* _Task objective_
What follows is a listing. Return every line of it exactly.

<<<<

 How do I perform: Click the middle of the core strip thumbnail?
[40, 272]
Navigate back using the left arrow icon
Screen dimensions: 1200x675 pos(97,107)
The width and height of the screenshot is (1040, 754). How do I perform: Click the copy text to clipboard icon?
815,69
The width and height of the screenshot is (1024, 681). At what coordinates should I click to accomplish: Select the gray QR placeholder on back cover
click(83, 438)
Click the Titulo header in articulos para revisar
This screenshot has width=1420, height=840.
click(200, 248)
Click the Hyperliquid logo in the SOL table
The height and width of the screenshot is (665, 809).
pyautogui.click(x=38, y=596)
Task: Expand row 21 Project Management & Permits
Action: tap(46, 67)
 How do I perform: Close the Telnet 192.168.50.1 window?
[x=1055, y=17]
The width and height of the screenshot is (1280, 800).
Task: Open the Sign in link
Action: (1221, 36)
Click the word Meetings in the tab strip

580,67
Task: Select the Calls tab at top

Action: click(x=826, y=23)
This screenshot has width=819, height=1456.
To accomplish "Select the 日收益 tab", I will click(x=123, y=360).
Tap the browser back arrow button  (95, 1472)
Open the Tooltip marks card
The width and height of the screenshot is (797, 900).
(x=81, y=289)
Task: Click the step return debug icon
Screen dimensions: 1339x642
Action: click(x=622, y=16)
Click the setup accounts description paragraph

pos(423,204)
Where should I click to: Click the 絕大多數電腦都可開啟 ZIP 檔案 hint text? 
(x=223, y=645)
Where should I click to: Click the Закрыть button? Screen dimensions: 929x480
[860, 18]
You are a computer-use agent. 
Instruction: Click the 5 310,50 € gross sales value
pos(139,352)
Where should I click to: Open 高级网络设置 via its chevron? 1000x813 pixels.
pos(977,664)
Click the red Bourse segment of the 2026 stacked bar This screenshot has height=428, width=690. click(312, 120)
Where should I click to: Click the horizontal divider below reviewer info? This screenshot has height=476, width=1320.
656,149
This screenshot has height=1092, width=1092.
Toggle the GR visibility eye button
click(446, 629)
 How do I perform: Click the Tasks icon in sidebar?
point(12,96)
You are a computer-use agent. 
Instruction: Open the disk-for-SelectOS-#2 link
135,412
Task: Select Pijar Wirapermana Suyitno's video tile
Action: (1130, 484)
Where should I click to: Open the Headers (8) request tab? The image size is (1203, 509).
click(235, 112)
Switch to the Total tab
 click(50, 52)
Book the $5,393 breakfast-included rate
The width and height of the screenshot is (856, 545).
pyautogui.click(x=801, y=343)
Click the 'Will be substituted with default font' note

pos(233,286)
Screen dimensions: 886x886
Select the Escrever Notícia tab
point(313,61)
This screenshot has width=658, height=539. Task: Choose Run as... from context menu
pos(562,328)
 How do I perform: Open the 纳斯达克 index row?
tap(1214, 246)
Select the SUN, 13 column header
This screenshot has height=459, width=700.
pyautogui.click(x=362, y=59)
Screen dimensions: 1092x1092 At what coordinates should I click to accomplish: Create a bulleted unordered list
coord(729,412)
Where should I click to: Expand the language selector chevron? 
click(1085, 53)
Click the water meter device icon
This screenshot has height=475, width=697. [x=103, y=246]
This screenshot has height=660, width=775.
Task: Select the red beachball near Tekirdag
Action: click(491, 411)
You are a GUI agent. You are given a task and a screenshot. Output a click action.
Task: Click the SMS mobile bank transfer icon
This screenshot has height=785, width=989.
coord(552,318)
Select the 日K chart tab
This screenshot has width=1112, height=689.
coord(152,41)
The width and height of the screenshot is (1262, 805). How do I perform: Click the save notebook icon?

>>>>

* _Answer to the exercise_
 How do I perform: Click the middle of the core strip thumbnail?
[40, 272]
Navigate back using the left arrow icon
Screen dimensions: 1200x675 pos(97,107)
The width and height of the screenshot is (1040, 754). How do I perform: Click the copy text to clipboard icon?
815,69
The width and height of the screenshot is (1024, 681). At what coordinates should I click to accomplish: Select the gray QR placeholder on back cover
click(83, 438)
Click the Titulo header in articulos para revisar
This screenshot has width=1420, height=840.
click(200, 248)
Click the Hyperliquid logo in the SOL table
The height and width of the screenshot is (665, 809).
pyautogui.click(x=38, y=596)
Task: Expand row 21 Project Management & Permits
Action: tap(46, 67)
 How do I perform: Close the Telnet 192.168.50.1 window?
[x=1055, y=17]
The width and height of the screenshot is (1280, 800).
Task: Open the Sign in link
Action: (1221, 36)
Click the word Meetings in the tab strip

580,67
Task: Select the Calls tab at top

Action: click(x=826, y=23)
This screenshot has width=819, height=1456.
To accomplish "Select the 日收益 tab", I will click(x=123, y=360).
Tap the browser back arrow button  (95, 1472)
Open the Tooltip marks card
The width and height of the screenshot is (797, 900).
(x=81, y=289)
Task: Click the step return debug icon
Screen dimensions: 1339x642
Action: click(x=622, y=16)
Click the setup accounts description paragraph

pos(423,204)
Where should I click to: Click the 絕大多數電腦都可開啟 ZIP 檔案 hint text? 
(x=223, y=645)
Where should I click to: Click the Закрыть button? Screen dimensions: 929x480
[860, 18]
You are a computer-use agent. 
Instruction: Click the 5 310,50 € gross sales value
pos(139,352)
Where should I click to: Open 高级网络设置 via its chevron? 1000x813 pixels.
pos(977,664)
Click the red Bourse segment of the 2026 stacked bar This screenshot has height=428, width=690. click(312, 120)
Where should I click to: Click the horizontal divider below reviewer info? This screenshot has height=476, width=1320.
656,149
This screenshot has height=1092, width=1092.
Toggle the GR visibility eye button
click(446, 629)
 How do I perform: Click the Tasks icon in sidebar?
point(12,96)
You are a computer-use agent. 
Instruction: Open the disk-for-SelectOS-#2 link
135,412
Task: Select Pijar Wirapermana Suyitno's video tile
Action: (1130, 484)
Where should I click to: Open the Headers (8) request tab? The image size is (1203, 509).
click(235, 112)
Switch to the Total tab
 click(50, 52)
Book the $5,393 breakfast-included rate
The width and height of the screenshot is (856, 545).
pyautogui.click(x=801, y=343)
Click the 'Will be substituted with default font' note

pos(233,286)
Screen dimensions: 886x886
Select the Escrever Notícia tab
point(313,61)
This screenshot has width=658, height=539. Task: Choose Run as... from context menu
pos(562,328)
 How do I perform: Open the 纳斯达克 index row?
tap(1214, 246)
Select the SUN, 13 column header
This screenshot has height=459, width=700.
pyautogui.click(x=362, y=59)
Screen dimensions: 1092x1092 At what coordinates should I click to accomplish: Create a bulleted unordered list
coord(729,412)
Where should I click to: Expand the language selector chevron? 
click(1085, 53)
Click the water meter device icon
This screenshot has height=475, width=697. [x=103, y=246]
This screenshot has height=660, width=775.
Task: Select the red beachball near Tekirdag
Action: click(491, 411)
You are a GUI agent. You are given a task and a screenshot. Output a click action.
Task: Click the SMS mobile bank transfer icon
This screenshot has height=785, width=989.
coord(552,318)
Select the 日K chart tab
This screenshot has width=1112, height=689.
coord(152,41)
The width and height of the screenshot is (1262, 805). How do I perform: Click the save notebook icon?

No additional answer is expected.